Since family size and longevity vary widely even within the same population, they ran the model thousands of times country by country. Each time, the model chose a random parent with a specific number of descendants who lived and reproduced until the lineage ran out. From those hypothetical examples emerged an average parent’s carbon legacy for each country.
Murtaugh and Schlax didn’t stop there. On top of these calculations, they added another factor: future changes in annual carbon emissions. While there are wide disparities between rich and poor countries, today’s global average is about four metric tons (as carbon dioxide or CO2) per person. If new carbon-free energy technologies take hold, emission rates could drop. If not, they could stay the same or rise. So, looking forward to the year 2100, they used scenarios that were “optimistic” (drop to 0.5 tons), “constant” (stay at four tons) and “pessimistic” (50 percent increase to six tons).
The results were clear. “If you accept our method of accounting, a decision to have a child amplifies a single parent’s lifetime emissions by three or four times in most countries, by virtue of the carbon legacy that perpetuates through generations,” says Murtaugh. “Remember these emissions accumulate over hundreds of years and many generations.”
Lifetime Legacies
The effect was most dramatic in the U.S. On average, the additional emissions per child — about 9,400 tons under the “constant” scenario — was almost six times the amount of carbon emitted by a parent over his or her own lifetime. Not only that, it was 20 times more than the amount that could be saved over an 80-year lifetime by the energy conservation measures included in the EPA’s emissions calculator.

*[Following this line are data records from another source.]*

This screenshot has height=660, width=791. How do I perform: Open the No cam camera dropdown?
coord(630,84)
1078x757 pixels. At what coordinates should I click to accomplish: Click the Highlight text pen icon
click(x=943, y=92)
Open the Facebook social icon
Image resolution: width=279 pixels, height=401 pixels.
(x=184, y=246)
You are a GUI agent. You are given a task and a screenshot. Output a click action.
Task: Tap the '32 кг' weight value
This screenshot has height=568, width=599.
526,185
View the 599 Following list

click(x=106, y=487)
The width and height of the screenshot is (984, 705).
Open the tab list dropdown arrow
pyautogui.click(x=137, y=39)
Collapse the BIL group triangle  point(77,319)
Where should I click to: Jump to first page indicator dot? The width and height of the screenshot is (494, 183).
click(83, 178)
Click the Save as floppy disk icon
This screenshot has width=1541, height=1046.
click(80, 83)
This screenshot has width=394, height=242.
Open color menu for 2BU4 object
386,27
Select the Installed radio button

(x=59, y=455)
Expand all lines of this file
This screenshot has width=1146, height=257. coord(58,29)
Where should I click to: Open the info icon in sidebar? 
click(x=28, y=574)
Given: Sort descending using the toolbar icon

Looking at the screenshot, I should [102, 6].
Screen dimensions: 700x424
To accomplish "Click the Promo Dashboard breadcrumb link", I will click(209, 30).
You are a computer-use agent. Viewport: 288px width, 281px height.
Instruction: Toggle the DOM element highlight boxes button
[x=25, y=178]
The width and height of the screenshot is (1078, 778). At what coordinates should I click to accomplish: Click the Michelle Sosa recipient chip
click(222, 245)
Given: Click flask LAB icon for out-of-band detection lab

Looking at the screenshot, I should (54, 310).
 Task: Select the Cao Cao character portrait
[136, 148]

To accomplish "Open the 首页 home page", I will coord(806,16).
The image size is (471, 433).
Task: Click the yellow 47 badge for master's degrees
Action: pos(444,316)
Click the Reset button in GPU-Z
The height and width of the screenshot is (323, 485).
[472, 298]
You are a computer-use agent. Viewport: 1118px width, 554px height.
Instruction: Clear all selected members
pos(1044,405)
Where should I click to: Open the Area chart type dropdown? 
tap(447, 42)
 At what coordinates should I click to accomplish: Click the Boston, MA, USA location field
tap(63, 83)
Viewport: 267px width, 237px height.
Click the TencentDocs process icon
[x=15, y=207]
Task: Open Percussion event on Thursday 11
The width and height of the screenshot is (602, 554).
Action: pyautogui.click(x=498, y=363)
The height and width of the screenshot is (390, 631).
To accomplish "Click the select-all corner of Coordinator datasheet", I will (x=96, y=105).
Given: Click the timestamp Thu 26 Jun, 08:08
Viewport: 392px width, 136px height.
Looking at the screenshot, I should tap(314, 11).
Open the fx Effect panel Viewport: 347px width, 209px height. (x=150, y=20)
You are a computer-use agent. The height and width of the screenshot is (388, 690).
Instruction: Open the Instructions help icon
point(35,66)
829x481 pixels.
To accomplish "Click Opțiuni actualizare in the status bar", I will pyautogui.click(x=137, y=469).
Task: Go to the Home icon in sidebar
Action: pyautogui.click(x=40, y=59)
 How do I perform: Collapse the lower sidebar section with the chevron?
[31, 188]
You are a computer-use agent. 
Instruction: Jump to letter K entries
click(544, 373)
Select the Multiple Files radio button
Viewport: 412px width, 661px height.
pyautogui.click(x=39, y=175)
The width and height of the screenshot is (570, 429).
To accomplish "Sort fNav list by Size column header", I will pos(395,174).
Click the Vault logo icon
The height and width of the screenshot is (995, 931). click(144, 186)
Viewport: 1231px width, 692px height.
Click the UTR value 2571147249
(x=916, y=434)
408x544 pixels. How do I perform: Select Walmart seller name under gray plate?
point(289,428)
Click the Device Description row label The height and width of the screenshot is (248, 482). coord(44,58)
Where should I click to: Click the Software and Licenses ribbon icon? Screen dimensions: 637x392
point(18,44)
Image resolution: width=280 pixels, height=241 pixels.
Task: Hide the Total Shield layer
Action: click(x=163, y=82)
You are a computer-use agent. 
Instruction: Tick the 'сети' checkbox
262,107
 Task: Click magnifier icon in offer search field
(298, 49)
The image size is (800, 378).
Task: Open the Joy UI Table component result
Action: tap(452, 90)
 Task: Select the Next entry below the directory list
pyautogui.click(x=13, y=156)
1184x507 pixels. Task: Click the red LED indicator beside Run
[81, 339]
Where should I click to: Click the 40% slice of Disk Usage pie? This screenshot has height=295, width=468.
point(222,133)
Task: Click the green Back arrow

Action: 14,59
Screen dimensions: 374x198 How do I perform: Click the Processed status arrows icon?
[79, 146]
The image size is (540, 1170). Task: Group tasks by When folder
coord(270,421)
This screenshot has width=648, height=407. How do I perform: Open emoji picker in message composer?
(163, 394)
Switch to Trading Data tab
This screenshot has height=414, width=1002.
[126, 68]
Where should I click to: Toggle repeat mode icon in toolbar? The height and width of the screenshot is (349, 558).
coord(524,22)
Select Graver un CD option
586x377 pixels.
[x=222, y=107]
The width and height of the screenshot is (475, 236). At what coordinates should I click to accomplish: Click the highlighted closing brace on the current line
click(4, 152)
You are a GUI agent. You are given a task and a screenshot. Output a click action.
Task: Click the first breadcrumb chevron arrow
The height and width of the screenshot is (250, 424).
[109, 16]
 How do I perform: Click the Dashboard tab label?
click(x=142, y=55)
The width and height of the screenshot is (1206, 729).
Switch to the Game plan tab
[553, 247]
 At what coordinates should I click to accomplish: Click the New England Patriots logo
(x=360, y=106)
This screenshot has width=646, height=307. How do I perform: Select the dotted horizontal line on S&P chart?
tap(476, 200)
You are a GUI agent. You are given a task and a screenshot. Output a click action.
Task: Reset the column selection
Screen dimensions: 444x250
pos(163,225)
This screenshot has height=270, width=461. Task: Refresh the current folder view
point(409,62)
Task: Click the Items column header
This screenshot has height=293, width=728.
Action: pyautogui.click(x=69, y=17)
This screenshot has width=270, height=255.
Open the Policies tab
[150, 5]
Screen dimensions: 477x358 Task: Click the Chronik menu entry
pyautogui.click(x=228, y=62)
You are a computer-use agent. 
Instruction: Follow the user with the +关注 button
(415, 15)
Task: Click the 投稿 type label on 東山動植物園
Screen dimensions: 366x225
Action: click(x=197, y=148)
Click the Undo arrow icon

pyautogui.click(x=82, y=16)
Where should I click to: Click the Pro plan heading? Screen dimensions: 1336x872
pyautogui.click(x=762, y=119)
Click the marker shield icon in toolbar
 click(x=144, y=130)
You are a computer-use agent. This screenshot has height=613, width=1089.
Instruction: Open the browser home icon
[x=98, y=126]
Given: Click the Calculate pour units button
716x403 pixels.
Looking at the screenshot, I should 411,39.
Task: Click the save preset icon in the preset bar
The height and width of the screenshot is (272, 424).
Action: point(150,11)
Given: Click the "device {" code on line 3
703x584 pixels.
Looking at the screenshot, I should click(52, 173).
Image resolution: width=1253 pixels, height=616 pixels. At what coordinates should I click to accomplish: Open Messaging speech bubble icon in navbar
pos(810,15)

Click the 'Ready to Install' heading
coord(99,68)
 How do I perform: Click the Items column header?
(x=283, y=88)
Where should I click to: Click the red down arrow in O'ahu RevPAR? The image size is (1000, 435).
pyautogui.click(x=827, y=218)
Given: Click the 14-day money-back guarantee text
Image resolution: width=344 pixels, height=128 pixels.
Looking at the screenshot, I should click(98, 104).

Nevertheless, Murtaugh calls those short-term reductions essential. “It’s not that we can solve the global warming problem by reducing the number of children that we have,” he adds. “It will help immeasurably in the long term, but in the short term, it’s essential that we reduce our per capita emissions right away.” In fact, under the “optimistic” emissions scenario, the drop in per capita emissions reduces future impact per child by almost 90 percent.
Slowing population growth can also help, but “the savings from these reductions in fertility aren’t going to be that meaningful unless we get our per capita emissions under control,” Murtaugh adds.
After the paper was published and featured in an OSU news release, news of their analysis splashed across international headlines and caught the attention of environmentalists, newspaper columnists and conservative bloggers. Some critics responded to a misperception that Murtaugh and Schlax had called for government policies to curb an individual’s right to have children. “We said nothing in our paper about policies,” says Murtaugh. “We just did the calculations and laid them out there for people to think about. But most of the people had obviously never seen the paper. We were called Nazis and Eugenicists.”
One individual phoned Murtaugh and suggested that he consider killing himself to reduce his own carbon emissions. The caller then proceeded to reach every member of the OSU statistics department demanding that Murtaugh be silenced. “I began to fear for my safety. Fortunately the blogs, calls and emails stopped after a few weeks,” Murtaugh adds.
More than climate and reproductive rights are at stake. Rapid population growth affects other species (think ivory-billed woodpecker, passenger pigeon, blue whale and Fender’s blue butterfly) and exhausts the planet’s carrying capacity, Murtaugh says. At current levels of production, it has been estimated that it would take 1.4 Earths to maintain today’s population into the future. “In other words,” he concludes, “we’re living off the capital now.”
The United Nations Population Division expects the global population to reach 7 billion in October.